[EXERCISE OBJECTIVE]:
Please reproduce each of the rows below verbatim, line for line.

**** PROVIDED RECORDS ****

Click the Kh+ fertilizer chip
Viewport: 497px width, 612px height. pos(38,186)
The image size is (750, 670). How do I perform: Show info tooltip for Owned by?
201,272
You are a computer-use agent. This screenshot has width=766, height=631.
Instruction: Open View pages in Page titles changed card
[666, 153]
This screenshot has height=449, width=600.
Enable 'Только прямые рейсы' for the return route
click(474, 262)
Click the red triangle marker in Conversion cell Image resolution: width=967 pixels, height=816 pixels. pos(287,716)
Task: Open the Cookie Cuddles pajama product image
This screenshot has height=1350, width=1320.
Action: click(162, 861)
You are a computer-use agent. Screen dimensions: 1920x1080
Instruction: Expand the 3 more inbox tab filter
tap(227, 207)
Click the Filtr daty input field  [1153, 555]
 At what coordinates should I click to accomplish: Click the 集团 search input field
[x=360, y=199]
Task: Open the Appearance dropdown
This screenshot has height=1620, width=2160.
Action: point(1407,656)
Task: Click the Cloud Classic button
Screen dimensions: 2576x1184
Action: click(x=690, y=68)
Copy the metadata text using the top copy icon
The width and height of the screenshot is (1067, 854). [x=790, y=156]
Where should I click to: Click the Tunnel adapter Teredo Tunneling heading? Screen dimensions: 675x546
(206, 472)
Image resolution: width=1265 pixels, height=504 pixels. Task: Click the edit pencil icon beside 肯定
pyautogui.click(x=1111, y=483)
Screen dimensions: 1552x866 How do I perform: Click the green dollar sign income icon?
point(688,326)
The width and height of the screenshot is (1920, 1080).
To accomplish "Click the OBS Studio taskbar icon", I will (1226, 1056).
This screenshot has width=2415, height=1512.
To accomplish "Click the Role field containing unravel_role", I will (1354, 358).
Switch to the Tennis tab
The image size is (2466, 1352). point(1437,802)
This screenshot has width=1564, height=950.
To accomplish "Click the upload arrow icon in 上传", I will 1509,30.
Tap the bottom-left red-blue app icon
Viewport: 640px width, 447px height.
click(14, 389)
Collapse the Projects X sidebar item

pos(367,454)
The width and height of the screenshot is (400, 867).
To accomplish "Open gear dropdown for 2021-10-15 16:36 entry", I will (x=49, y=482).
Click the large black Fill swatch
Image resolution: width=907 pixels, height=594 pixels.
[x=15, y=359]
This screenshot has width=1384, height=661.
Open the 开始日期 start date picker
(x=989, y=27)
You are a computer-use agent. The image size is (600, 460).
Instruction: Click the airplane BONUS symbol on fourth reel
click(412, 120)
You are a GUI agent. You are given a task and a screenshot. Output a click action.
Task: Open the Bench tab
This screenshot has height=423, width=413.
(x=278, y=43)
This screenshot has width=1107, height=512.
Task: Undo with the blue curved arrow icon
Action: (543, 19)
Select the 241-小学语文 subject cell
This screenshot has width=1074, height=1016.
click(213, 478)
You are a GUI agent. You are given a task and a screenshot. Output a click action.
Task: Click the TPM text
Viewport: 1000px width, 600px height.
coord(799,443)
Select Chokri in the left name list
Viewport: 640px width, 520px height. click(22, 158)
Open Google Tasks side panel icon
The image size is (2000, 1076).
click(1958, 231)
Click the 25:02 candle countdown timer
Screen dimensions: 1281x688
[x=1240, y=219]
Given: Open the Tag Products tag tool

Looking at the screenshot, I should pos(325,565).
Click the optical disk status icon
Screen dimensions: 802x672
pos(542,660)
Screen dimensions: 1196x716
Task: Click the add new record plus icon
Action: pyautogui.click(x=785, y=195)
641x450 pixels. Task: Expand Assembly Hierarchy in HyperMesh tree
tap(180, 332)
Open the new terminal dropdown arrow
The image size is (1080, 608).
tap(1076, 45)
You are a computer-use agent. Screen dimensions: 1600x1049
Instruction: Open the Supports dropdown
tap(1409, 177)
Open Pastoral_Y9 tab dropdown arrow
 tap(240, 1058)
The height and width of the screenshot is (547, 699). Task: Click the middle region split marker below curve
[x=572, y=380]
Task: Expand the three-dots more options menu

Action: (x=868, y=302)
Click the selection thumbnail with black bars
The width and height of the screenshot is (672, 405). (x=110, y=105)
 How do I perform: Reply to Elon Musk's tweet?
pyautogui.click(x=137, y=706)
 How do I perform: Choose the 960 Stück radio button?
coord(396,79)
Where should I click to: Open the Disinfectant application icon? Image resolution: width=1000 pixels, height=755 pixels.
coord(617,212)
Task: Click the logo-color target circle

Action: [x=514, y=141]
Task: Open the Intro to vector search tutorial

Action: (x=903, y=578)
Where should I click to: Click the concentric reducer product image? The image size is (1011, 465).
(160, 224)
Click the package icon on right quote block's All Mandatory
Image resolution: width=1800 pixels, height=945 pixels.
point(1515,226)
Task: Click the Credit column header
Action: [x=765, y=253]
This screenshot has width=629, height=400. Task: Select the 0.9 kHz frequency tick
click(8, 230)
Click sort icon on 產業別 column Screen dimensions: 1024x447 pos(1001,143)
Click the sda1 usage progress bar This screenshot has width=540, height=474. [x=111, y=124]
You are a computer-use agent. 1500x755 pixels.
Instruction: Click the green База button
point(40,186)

****

[WRITTEN REPLY]:
Click the Kh+ fertilizer chip
Viewport: 497px width, 612px height. pos(38,186)
The image size is (750, 670). How do I perform: Show info tooltip for Owned by?
201,272
You are a computer-use agent. This screenshot has width=766, height=631.
Instruction: Open View pages in Page titles changed card
[666, 153]
This screenshot has height=449, width=600.
Enable 'Только прямые рейсы' for the return route
click(474, 262)
Click the red triangle marker in Conversion cell Image resolution: width=967 pixels, height=816 pixels. pos(287,716)
Task: Open the Cookie Cuddles pajama product image
This screenshot has height=1350, width=1320.
Action: click(162, 861)
You are a computer-use agent. Screen dimensions: 1920x1080
Instruction: Expand the 3 more inbox tab filter
tap(227, 207)
Click the Filtr daty input field  [1153, 555]
 At what coordinates should I click to accomplish: Click the 集团 search input field
[x=360, y=199]
Task: Open the Appearance dropdown
This screenshot has height=1620, width=2160.
Action: point(1407,656)
Task: Click the Cloud Classic button
Screen dimensions: 2576x1184
Action: click(x=690, y=68)
Copy the metadata text using the top copy icon
The width and height of the screenshot is (1067, 854). [x=790, y=156]
Where should I click to: Click the Tunnel adapter Teredo Tunneling heading? Screen dimensions: 675x546
(206, 472)
Image resolution: width=1265 pixels, height=504 pixels. Task: Click the edit pencil icon beside 肯定
pyautogui.click(x=1111, y=483)
Screen dimensions: 1552x866 How do I perform: Click the green dollar sign income icon?
point(688,326)
The width and height of the screenshot is (1920, 1080).
To accomplish "Click the OBS Studio taskbar icon", I will (1226, 1056).
This screenshot has width=2415, height=1512.
To accomplish "Click the Role field containing unravel_role", I will (1354, 358).
Switch to the Tennis tab
The image size is (2466, 1352). point(1437,802)
This screenshot has width=1564, height=950.
To accomplish "Click the upload arrow icon in 上传", I will 1509,30.
Tap the bottom-left red-blue app icon
Viewport: 640px width, 447px height.
click(14, 389)
Collapse the Projects X sidebar item

pos(367,454)
The width and height of the screenshot is (400, 867).
To accomplish "Open gear dropdown for 2021-10-15 16:36 entry", I will (x=49, y=482).
Click the large black Fill swatch
Image resolution: width=907 pixels, height=594 pixels.
[x=15, y=359]
This screenshot has width=1384, height=661.
Open the 开始日期 start date picker
(x=989, y=27)
You are a computer-use agent. The image size is (600, 460).
Instruction: Click the airplane BONUS symbol on fourth reel
click(412, 120)
You are a GUI agent. You are given a task and a screenshot. Output a click action.
Task: Open the Bench tab
This screenshot has height=423, width=413.
(x=278, y=43)
This screenshot has width=1107, height=512.
Task: Undo with the blue curved arrow icon
Action: (543, 19)
Select the 241-小学语文 subject cell
This screenshot has width=1074, height=1016.
click(213, 478)
You are a GUI agent. You are given a task and a screenshot. Output a click action.
Task: Click the TPM text
Viewport: 1000px width, 600px height.
coord(799,443)
Select Chokri in the left name list
Viewport: 640px width, 520px height. click(22, 158)
Open Google Tasks side panel icon
The image size is (2000, 1076).
click(1958, 231)
Click the 25:02 candle countdown timer
Screen dimensions: 1281x688
[x=1240, y=219]
Given: Open the Tag Products tag tool

Looking at the screenshot, I should pos(325,565).
Click the optical disk status icon
Screen dimensions: 802x672
pos(542,660)
Screen dimensions: 1196x716
Task: Click the add new record plus icon
Action: pyautogui.click(x=785, y=195)
641x450 pixels. Task: Expand Assembly Hierarchy in HyperMesh tree
tap(180, 332)
Open the new terminal dropdown arrow
The image size is (1080, 608).
tap(1076, 45)
You are a computer-use agent. Screen dimensions: 1600x1049
Instruction: Open the Supports dropdown
tap(1409, 177)
Open Pastoral_Y9 tab dropdown arrow
 tap(240, 1058)
The height and width of the screenshot is (547, 699). Task: Click the middle region split marker below curve
[x=572, y=380]
Task: Expand the three-dots more options menu

Action: (x=868, y=302)
Click the selection thumbnail with black bars
The width and height of the screenshot is (672, 405). (x=110, y=105)
 How do I perform: Reply to Elon Musk's tweet?
pyautogui.click(x=137, y=706)
 How do I perform: Choose the 960 Stück radio button?
coord(396,79)
Where should I click to: Open the Disinfectant application icon? Image resolution: width=1000 pixels, height=755 pixels.
coord(617,212)
Task: Click the logo-color target circle

Action: [x=514, y=141]
Task: Open the Intro to vector search tutorial

Action: (x=903, y=578)
Where should I click to: Click the concentric reducer product image? The image size is (1011, 465).
(160, 224)
Click the package icon on right quote block's All Mandatory
Image resolution: width=1800 pixels, height=945 pixels.
point(1515,226)
Task: Click the Credit column header
Action: [x=765, y=253]
This screenshot has width=629, height=400. Task: Select the 0.9 kHz frequency tick
click(8, 230)
Click sort icon on 產業別 column Screen dimensions: 1024x447 pos(1001,143)
Click the sda1 usage progress bar This screenshot has width=540, height=474. [x=111, y=124]
You are a computer-use agent. 1500x755 pixels.
Instruction: Click the green База button
point(40,186)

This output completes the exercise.